**EXTRACTED MATERIAL**
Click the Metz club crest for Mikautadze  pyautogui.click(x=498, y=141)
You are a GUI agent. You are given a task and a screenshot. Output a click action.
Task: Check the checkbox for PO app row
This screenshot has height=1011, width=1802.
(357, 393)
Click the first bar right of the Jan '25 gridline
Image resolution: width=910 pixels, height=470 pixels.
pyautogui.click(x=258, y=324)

**ACTIVITY**
Print, exactly as given, the lines from the one with "Task: Check the checkbox for PO app row" through the last line of the material above, and no others.

**OUTPUT**
Task: Check the checkbox for PO app row
This screenshot has height=1011, width=1802.
(357, 393)
Click the first bar right of the Jan '25 gridline
Image resolution: width=910 pixels, height=470 pixels.
pyautogui.click(x=258, y=324)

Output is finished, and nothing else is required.